Options to consider (context dependent)
- Offering a deferral of programme commencement from 2020/21 to 2021/22 as a reasonable adjustment for prospective and existing students, particularly to those in self-isolation or the high or moderate risk categories. This will depend on institution-wide deferral policies. Account should also be taken of the possible knock-on impact on placement availability in 2021/22 and on the financial position of the provider (scenario 3).
- Develop processes to identify prospective and existing students who fall into the ‘high’ and ‘moderate’ risk categories and agree measures to meet their needs, taking care to explain and document these and share them with prospective and existing students (scenarios 2-6).
- Occupational health processes should identify students with legitimate reasons for being reluctant to go into, or travel to, schools (e.g. those in risk categories or who experience mental health issues). Students should be expected to meet the normal requirements unless there are legitimate reasons for them not to do so (scenarios 2-6).
- Maximising the scope to use the flexibilities in regards to the ITE requirements to provide ‘alternative’ options to regular placement opportunities, and making it clear to students that these provide for equity in terms of quality and outcomes, if not uniformity in terms of personal experience (scenarios, 1-6).
- Carrying out risk-assessments specifically related to the use of public transport, and passing on official advice about safe practice and statutory requirements relating to the use of public transport. The advice should differentiate between students in the different risk categories (scenario 2).
- Clarifying to students the scope to undertake virtual placement experiences, depending on the requirements of their particular phase and subject specialism. [ITE providers will need to consider whether to build virtual experiences into the design of their programmes – subject to DfE confirming they are consistent with guidance about days spent in school and other educational settings, or to only use them when required because of lockdowns or the personal circumstances of individual students] (scenarios 1-6).
- Pairing placements so that, as far as possible, students remain together in different placement settings to reduce exposure to more people than necessary (scenarios 1 and, possibly, 5).
- Discussing with partner schools the scope to limit students to working within, as far as possible, the same ‘bubbles’ of pupils and school staff, particularly in regards to ‘high’ or ‘medium’ risk students (scenarios 1 and, possibly, 5).

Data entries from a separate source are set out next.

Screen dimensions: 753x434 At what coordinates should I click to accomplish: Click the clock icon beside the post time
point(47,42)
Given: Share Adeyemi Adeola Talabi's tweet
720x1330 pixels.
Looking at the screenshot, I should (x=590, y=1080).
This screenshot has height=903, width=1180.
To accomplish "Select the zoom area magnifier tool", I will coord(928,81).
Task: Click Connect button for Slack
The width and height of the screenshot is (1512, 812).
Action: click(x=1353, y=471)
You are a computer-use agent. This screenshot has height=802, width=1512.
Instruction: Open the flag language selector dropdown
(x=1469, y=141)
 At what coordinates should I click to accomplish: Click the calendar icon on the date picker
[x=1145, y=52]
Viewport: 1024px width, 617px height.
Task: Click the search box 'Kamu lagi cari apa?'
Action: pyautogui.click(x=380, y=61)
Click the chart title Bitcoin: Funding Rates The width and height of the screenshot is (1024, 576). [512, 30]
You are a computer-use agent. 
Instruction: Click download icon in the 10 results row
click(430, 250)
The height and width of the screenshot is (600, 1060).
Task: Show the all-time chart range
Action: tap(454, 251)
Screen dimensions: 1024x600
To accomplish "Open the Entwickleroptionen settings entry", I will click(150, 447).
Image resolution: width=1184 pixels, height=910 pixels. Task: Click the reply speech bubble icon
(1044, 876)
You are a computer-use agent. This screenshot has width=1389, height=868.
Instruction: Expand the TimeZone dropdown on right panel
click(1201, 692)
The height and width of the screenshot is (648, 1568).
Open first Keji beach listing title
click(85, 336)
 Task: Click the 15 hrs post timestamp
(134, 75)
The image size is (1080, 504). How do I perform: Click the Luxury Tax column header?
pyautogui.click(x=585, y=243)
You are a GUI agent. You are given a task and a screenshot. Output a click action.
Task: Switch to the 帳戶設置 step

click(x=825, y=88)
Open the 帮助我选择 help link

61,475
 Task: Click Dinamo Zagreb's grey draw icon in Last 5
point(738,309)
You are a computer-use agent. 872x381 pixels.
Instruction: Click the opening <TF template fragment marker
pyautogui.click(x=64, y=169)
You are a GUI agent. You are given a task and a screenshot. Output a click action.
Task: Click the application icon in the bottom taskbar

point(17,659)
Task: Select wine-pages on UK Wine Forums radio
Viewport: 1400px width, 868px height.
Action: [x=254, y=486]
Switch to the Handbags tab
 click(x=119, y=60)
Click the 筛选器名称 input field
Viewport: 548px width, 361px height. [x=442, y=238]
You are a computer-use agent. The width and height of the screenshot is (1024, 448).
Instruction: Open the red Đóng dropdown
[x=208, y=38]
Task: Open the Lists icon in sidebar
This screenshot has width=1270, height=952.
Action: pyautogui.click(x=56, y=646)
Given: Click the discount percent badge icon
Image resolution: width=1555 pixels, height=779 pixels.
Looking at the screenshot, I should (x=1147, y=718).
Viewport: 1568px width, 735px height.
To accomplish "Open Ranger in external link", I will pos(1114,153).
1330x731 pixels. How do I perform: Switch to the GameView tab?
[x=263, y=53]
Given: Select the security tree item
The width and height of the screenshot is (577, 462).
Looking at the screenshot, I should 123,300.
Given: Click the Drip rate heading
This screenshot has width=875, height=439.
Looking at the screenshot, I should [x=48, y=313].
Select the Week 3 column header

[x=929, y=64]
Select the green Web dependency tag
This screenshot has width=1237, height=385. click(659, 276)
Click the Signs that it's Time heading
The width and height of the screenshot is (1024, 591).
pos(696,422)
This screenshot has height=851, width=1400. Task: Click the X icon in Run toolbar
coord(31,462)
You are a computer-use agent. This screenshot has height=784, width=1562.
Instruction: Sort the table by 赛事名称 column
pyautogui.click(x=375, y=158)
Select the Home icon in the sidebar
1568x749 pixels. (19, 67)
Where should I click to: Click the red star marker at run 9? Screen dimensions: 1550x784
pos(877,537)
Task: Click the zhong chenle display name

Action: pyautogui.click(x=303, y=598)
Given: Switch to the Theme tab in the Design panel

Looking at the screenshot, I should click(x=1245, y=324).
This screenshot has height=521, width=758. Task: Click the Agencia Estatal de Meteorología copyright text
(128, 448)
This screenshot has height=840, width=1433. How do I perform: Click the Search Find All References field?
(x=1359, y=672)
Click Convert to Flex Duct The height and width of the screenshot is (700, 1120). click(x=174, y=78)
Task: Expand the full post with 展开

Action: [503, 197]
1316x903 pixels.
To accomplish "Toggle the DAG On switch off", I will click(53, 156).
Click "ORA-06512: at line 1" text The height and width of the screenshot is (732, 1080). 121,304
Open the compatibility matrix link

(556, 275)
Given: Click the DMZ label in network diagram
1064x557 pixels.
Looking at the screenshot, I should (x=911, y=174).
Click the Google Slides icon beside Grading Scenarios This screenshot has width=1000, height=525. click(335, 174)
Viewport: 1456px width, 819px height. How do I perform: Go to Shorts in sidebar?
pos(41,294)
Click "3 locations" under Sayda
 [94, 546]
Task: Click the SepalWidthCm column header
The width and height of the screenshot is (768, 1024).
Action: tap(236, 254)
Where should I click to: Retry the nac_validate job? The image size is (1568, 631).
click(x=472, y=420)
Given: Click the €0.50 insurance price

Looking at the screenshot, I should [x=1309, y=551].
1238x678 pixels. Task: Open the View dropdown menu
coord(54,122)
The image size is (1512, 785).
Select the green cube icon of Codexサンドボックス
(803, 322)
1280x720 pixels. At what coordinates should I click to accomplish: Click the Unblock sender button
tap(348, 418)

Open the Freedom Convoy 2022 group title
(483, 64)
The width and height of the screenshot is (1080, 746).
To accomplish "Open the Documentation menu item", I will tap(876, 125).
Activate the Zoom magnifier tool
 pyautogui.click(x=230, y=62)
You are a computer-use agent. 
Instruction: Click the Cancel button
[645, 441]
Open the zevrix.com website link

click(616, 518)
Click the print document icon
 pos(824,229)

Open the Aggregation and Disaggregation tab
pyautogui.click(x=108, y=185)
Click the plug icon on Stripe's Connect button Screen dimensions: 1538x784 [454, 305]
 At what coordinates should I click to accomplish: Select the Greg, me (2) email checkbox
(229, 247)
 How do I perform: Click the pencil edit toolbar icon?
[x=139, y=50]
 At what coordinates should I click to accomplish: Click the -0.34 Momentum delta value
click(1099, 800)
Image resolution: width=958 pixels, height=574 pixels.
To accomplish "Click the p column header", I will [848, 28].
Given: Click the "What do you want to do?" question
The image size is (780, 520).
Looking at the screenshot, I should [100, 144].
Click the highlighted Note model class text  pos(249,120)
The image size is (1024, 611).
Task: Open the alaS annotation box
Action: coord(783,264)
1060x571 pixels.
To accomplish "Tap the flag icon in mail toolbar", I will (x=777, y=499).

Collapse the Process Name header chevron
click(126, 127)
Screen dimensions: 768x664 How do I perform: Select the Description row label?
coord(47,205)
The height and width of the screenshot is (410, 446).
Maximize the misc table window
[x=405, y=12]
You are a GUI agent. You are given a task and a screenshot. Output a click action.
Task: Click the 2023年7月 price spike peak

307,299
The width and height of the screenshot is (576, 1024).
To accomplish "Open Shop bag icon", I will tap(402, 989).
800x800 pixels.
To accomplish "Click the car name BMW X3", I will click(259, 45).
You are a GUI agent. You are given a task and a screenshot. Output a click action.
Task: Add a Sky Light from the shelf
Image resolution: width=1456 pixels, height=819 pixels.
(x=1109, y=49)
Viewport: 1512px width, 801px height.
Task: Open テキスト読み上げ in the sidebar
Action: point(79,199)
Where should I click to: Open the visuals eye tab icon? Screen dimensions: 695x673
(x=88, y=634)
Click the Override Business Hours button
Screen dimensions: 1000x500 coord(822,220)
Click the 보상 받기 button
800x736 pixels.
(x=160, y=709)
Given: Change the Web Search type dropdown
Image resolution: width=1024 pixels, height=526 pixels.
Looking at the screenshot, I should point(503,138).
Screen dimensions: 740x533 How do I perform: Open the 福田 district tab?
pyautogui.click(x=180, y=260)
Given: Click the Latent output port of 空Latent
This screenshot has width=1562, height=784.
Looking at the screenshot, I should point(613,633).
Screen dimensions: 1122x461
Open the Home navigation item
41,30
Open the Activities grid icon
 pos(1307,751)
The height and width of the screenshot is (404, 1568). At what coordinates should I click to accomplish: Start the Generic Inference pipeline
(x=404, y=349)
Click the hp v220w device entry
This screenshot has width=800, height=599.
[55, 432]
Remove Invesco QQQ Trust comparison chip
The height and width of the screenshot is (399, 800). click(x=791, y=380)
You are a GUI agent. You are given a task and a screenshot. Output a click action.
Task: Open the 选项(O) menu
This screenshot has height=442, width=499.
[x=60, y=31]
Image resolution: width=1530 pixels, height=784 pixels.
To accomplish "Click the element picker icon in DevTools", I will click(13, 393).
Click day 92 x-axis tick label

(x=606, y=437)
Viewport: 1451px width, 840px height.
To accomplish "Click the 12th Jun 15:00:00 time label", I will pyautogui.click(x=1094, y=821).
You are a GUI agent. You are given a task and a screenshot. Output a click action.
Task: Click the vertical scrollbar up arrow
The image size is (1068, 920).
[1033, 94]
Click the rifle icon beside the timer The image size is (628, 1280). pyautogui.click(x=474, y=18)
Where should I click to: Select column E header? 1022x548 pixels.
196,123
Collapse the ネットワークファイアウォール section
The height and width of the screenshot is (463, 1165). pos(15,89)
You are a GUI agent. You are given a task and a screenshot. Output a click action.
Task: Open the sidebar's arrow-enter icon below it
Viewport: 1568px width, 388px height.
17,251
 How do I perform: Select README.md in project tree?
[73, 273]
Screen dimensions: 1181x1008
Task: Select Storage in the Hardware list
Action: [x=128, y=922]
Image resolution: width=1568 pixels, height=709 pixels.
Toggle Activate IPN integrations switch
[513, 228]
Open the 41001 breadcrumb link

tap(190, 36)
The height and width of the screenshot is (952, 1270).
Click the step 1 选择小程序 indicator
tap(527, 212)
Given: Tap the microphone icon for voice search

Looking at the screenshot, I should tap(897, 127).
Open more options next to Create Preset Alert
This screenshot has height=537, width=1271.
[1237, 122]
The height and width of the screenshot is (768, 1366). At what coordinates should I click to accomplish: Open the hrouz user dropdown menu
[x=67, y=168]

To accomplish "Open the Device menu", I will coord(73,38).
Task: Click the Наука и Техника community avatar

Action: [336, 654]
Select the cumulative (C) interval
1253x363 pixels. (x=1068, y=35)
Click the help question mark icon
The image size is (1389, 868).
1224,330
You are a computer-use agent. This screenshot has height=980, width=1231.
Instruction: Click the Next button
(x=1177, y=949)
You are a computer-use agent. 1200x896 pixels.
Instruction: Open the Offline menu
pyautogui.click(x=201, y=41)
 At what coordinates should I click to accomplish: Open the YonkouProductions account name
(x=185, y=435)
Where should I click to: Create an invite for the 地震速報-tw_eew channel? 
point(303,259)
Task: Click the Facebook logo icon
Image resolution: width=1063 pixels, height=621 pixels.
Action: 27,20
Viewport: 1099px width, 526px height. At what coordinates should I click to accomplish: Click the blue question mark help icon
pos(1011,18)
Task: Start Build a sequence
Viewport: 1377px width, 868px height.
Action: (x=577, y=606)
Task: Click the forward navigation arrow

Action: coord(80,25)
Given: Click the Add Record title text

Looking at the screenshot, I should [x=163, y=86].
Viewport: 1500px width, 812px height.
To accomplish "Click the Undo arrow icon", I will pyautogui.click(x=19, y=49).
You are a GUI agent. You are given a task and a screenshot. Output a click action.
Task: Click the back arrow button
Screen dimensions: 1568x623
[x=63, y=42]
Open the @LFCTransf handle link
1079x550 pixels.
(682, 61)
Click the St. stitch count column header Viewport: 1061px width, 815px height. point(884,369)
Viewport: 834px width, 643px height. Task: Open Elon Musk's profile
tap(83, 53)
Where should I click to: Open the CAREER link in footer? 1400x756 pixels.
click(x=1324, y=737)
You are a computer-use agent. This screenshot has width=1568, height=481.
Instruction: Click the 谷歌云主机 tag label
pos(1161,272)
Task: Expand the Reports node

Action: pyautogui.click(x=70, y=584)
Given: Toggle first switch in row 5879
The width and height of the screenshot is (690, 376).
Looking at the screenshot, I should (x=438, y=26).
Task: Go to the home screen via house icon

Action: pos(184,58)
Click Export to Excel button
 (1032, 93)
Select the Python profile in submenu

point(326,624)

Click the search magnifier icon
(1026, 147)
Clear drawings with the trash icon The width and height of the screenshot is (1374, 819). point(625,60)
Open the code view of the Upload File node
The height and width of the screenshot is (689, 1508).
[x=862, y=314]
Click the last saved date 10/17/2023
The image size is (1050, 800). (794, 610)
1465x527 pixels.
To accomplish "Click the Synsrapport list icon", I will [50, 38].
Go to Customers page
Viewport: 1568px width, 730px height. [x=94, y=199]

- Utilising larger spaces for both HEI and school-based activities to maximise options for self-distancing (scenarios 1 and, possibly, 5).
- Providing digital rather than hard copy teaching materials (scenarios 1-6).
This paper, as has been stressed throughout, indicates things that UCET members might want to consider when assessing and addressing placement risks. They might not be appropriate in all circumstances and will always need to be contextualised.